Yes I agree. As the problem really seems to be the CPU doing more than it wants to. More cooling would help avoid burning the CPU but would not improve processing speed significantly.

You have swap enabled … so you dont really know if this is enough ram :wink:

disable swap for speed up and then you see if ram is sufficient.

I did that before and it was fine. But since I am going to the edge now I’d rather keep it safe, since I am away on holidays.

I think with the changes in version 1.0.4 and all the things learned in the past month, al lot of tutorials are wrong about a lot of things.

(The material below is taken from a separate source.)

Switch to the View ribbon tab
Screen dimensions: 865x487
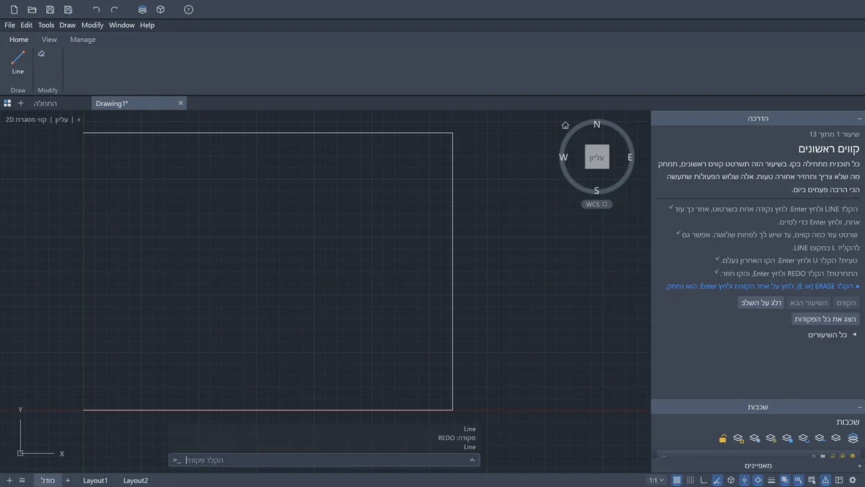click(49, 40)
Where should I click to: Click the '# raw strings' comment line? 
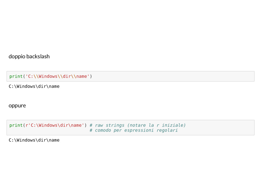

  • Wrong CPU advise ( focus only on threads, disregarding single core performance. Also you can assign more threads than the CPU has to increase CPU utilization )
  • Wrong RAM advise (you don’t need 3.4GB per plot when you stagger, I run 9 plots, ram usage is about 22-25GB. Also ram speeds seems to matter, at least for Ryzen systems)
  • Wrong SSD advise ( focus only on TBW, forgetting to mention or emphasize sustained write speed, and for temp space the same as with the ram advise. Don’t need 256GB if you stagger the plots)

Totally agree with this. Just started optimizing this week. Last night I set up a run of plots with Swar that I thought would be reasonable but not pushing the system’s limits. This morning when I checked it, the CPU, RAM, and SSD utilization were all about 50% — which was 25-30% less than I expected.